Фишер отметил, что концепция «султан» в Оттоманской империи, «хан» в Монгольской империи и “basileus” в Византийской империи имеют больше общего друг с другом, чем с концепцией «король», используемой в Европе, «халиф» среди арабов или «султан» среди мамелюков. В принципе, оттоманские турки, монголы и византийские греки могут заявить, что светское правление также имеет религиозную власть.93 Таким образом, представляется, что для церкви было довольно легко превратить «хан» в “basileus”.94 С падением Константинополя в 1453 году место басилеуса (царя) стало вакантным с точки зрения церкви и с захватом Кипчакского ханства в 1502 году место хана (царя) стало свободным для его захвата, с точки зрения светской администрации.

Тем не менее, все это заняло 92 года после падения Константинополя и 45 лет после того, как Крымский хан Менгли Гирей захватил остатки Кипчаского ханства, чтобы московские религиозные и светские вожди согласились с указанной формулировкой.
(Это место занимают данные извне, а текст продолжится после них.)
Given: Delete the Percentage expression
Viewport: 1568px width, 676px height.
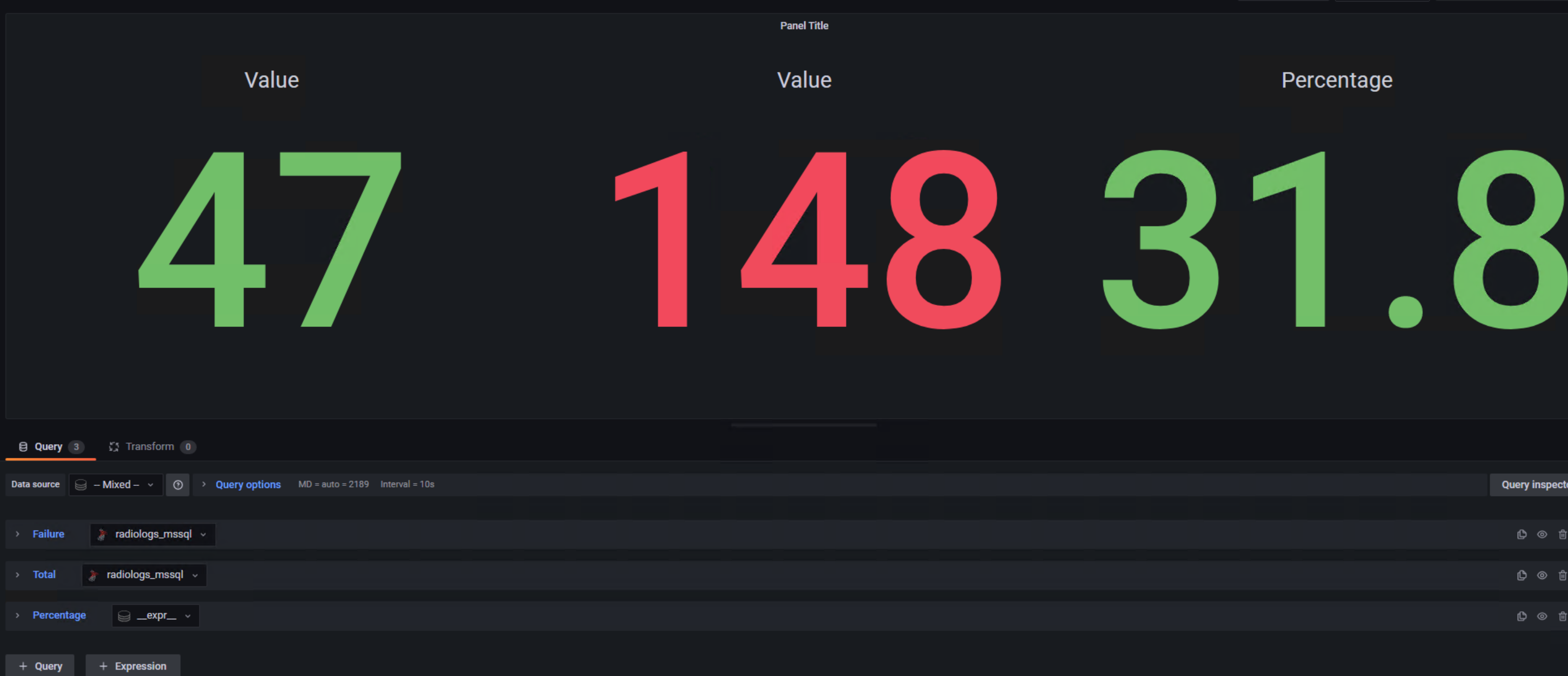Looking at the screenshot, I should tap(1562, 616).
Частично эта задержка была обусловлена с некоторым заслуживающим внимания различием между концепциями «хан» и «басилеус». Для первой, хан был избран курултаем, в то время как басилеус, теоретически, избран народом. До конца двенадцатого века в Византии армия или сенат имели формальное право избирать императора с последующим объявлением народу. Затем, согласно Истории Сhoniatēs, народ возвратил право провозглашать императора более или менее непосредственно.95 Приблизительно в тоже самое время император начал созывать ассамблею из сенаторов, священников и представителей купцов и мастеровых.96

Имеются свидетельства того, что к концу 16-го века некоторые москвичи рассматривали выборы с созывом «всей земли» в качестве византийской практики.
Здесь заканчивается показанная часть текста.